• [DOCUMENT SECTION]:
But Joseph said to them, “Do not be afraid! Am I in the place of God? Even though you intended to do harm to me, God intended it for good, in order to preserve a numerous people, as he is doing today. So have no fear; I myself will provide for you and your little ones.” In this way he reassured them, speaking kindly to them. (Gen. 50:19-21)

Even though Joseph’s brothers intended harm, God intended it for good. That’s a great summary of the cross, too! Even though human beings intended harm to Jesus, God intended it for our salvation. And this is what I would suggest for the Passover, as well, reading it in the light of Christ. God took the occasion of God’s people in slavery in Egypt, combined with “natural disasters,” and intended it for something good, the liberation of God’s people from slavery. God doesn’t cause bad things to happen as punishments. Rather, God can take the occasion of bad things and turn them into good things. God can take sin and turn it into forgiveness and repentance. God can take even death and turn it into life.

This is the God Jesus came to reveal to us. So, looking at centuries of Christian violence, we might ask ourselves: when will it finally get through to us? Our First Lesson on February 7 can help answer this question. Isaiah 6 relates a very puzzling ending to the call of the prophet Isaiah. After Isaiah proclaims “Here am I, send me!”, God answers:

“Go and say to this people: ‘Keep listening, but do not comprehend; keep looking, but do not understand.’ Make the mind of this people dull, and stop their ears, and shut their eyes, so that they may not look with their eyes, and listen with their ears, and comprehend with their minds, and turn and be healed..” Then I said, “How long, O Lord?” And he said: “Until cities lie waste without inhabitant, and houses without people, and the land is utterly desolate….” (Isaiah 6:9-11)

Jesus quotes this passage in a prominent way in the Gospels (e.g., Mark 4:10ff.). He needs to get through to us something that’s very hard for us to see and hear. I fervently believe that it’s precisely what we’ve been talking about here. We human beings keep order in our communities by punishing wrong-doing. We can’t conceive of any other way of maintaining order, and so we’ve always needed our gods to back us up. If the true God actually has a holy way of communion for human communities based on something else, it would be terribly hard for us to hear or see that way. And such a loving God couldn’t use force to make us see it since force is precisely our way, not God’s. The only way left for such a God might exactly be to suffer our way of punishing wrong-doing — and then show it to be impotent by the divine power of love, which is the power of life itself.

Or will it take yet another round of having our cities laid waste? How long, O Lord? I’m convinced that a crucial part of our crazy time of change is that the Holocaust and the aftermath of WWII has gradually opened our ears and eyes anew to what we need to understand: the God of Jesus Christ has another way of peace for us to try, based on forgiveness and love, and based on nonviolent resistance (suffering) to evil. May this month’s Lenten journey to the cross and empty tomb continue the healing of our eyes and ears and hearts.

• [RECORD EXTRACTS]:
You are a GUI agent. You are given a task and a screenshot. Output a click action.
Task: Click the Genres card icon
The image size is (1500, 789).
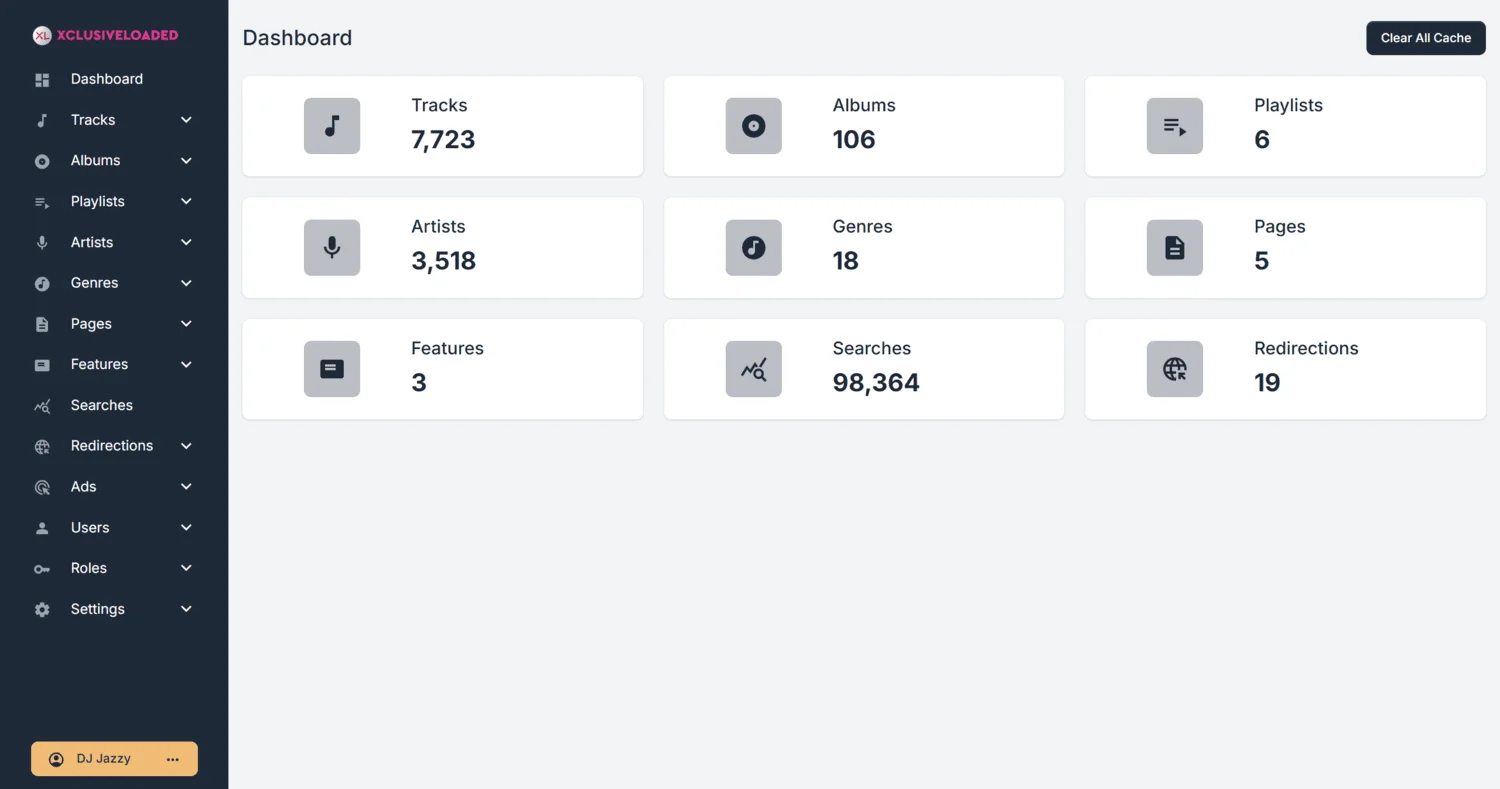pyautogui.click(x=753, y=247)
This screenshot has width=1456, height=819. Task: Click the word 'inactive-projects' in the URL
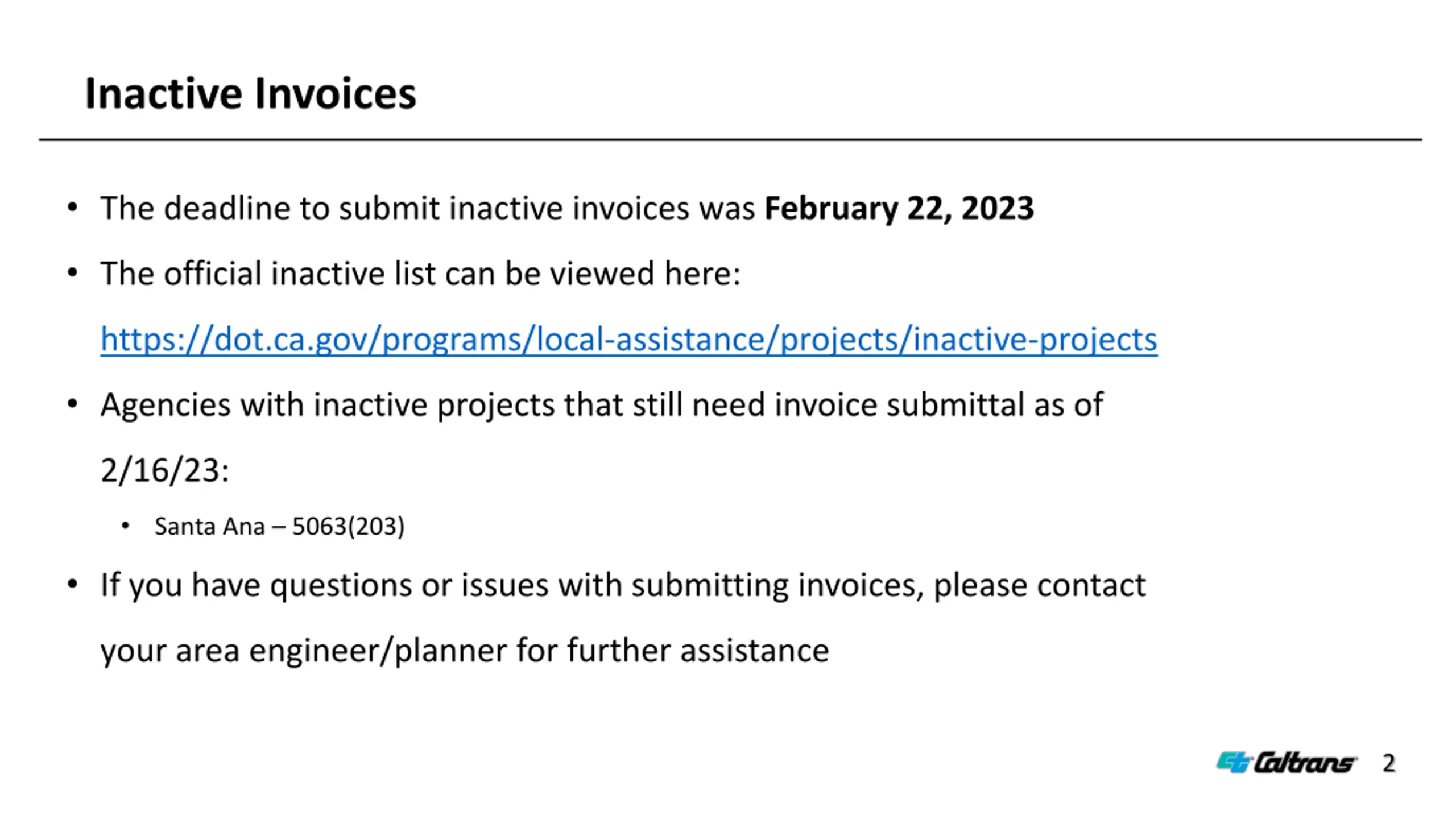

• [WHAT TO DO]:
From the Lenten reflection above, reproduce everything from "But Joseph said" down to "them. (Gen. 50:19-21)".

• [EXERCISE SOLUTION]:
But Joseph said to them, “Do not be afraid! Am I in the place of God? Even though you intended to do harm to me, God intended it for good, in order to preserve a numerous people, as he is doing today. So have no fear; I myself will provide for you and your little ones.” In this way he reassured them, speaking kindly to them. (Gen. 50:19-21)